Cette déclaration peut être vue comme une continuation de l'oeuvre débuté par le grand sociologue Max Weber au début du siècle sur les relations existantes entre les religions et l'économie . Considérant les religions comme les fondations mêmes de nos cultures et sociétés, l'oeuvre de Weber souffrait pourtant d'un certain biais, l'auteur étant seul à interpréter chaque religion, et son point de vue était plus général car sociologique. La déclaration commentée par Michel Dion est plus fidèle à chacune des trois religions incluses, émanant d'un dialogue de leurs membres eux ou elles-mêmes, et plus appliquée au monde des affaires, cette communauté ayant été invitée spécifiquement à participer au dialogue. Dans le chapitre de conclusion, je présenterai une autre déclaration d'éthique inter-religieuse proposée par Le parlement des religions du monde, créé il y a plus d'un siècle à Chicago, en 1893.

Chapitre 15

Dialogue sur la troisième partie

Ceci est le troisième et dernier dialogue présenté dans ce livre. Dans ce dialogue, les participants et participantes reviennent sur des questions abordées durant tout le forum et explorent de même les thèmes introduits dans cette partie du livre. Ce dialogue étant le troisième, le lecteur devrait être maintenant habitué(e) sur sa nature émergeante et non-structurée.

Je reviendrai dans le chapitre de conclusion sur la pertinence de la discipline du dialogue. Je proposerai alors que cette discipline est un processus qui peut contribuer à faire émerger une éthique appelée éthique dialogique. Nous verrons de plus que, sous certaines conditions, le dialogue peut devenir une discipline spirituelle.

Conclusion

Dans ce chapitre de conclusion je présente une évaluation du forum faite par les participants et participantes. Je propose de plus que le management est avant tout l'actualisation d'une certaine conception du vrai, du bien et du beau, avec des implications épistémologiques, éthiques et esthétiques très concrètes et fort importantes pour le management de nos organisations et leur impact sur notre monde.

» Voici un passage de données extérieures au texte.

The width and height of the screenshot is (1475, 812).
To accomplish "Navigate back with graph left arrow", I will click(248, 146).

Après avoir noté la suprématie actuelle de nos organisations sur la structuration de nos sociétés et de nos vies, l'impact planétaire de nos technologies avancées et l'accroissement de l'idéologie néolibérale dans le système politico-économique mondial, je conclus que nous sommes littéralement acculés à la philosophie et à l'éthique: nous n'avons comme choix que de mettre en place collectivement une éthique planétaire et de rendre les inspirations et les valeurs spirituelles les plus sociales et concrètes possibles.

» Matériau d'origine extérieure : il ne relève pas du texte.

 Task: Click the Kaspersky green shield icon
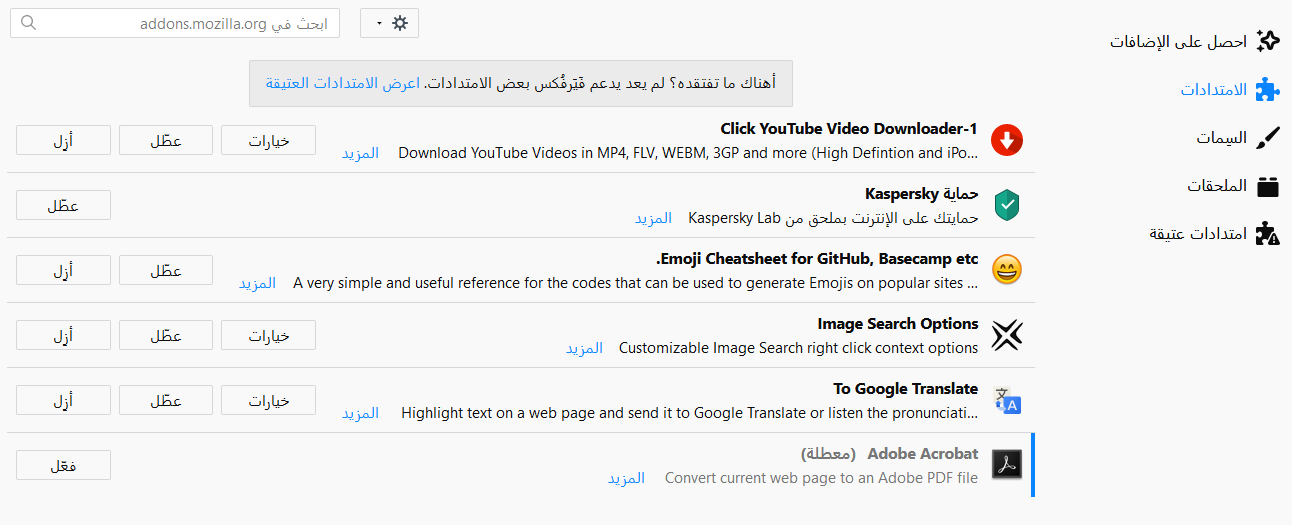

Enfin, revenant à la notion de " niveaux de conscience " développée dans le chapitre d'introduction de ce livre, je présente un modèle systémique mettant en évidence les interrelations complexes qui existent entre ces niveaux de conscience et la santé de nos corps, les valeurs dominantes dans nos sociétés ainsi que le type d'institutions, de technologies et de pratiques de management que nous développons. Ce modèle systémique me permet également de définir plus précisément les dangers potentiels associés à l'utilisation de l'éthique et de la spiritualité en management et de proposer quelques nécessités essentielles pour leur développement et leur application.

Enfin, je titre 12 constats généraux dérivés du chemin parcouru dans ce livre et je propose plusieurs axes de priorités pour les activités futures du FIMES.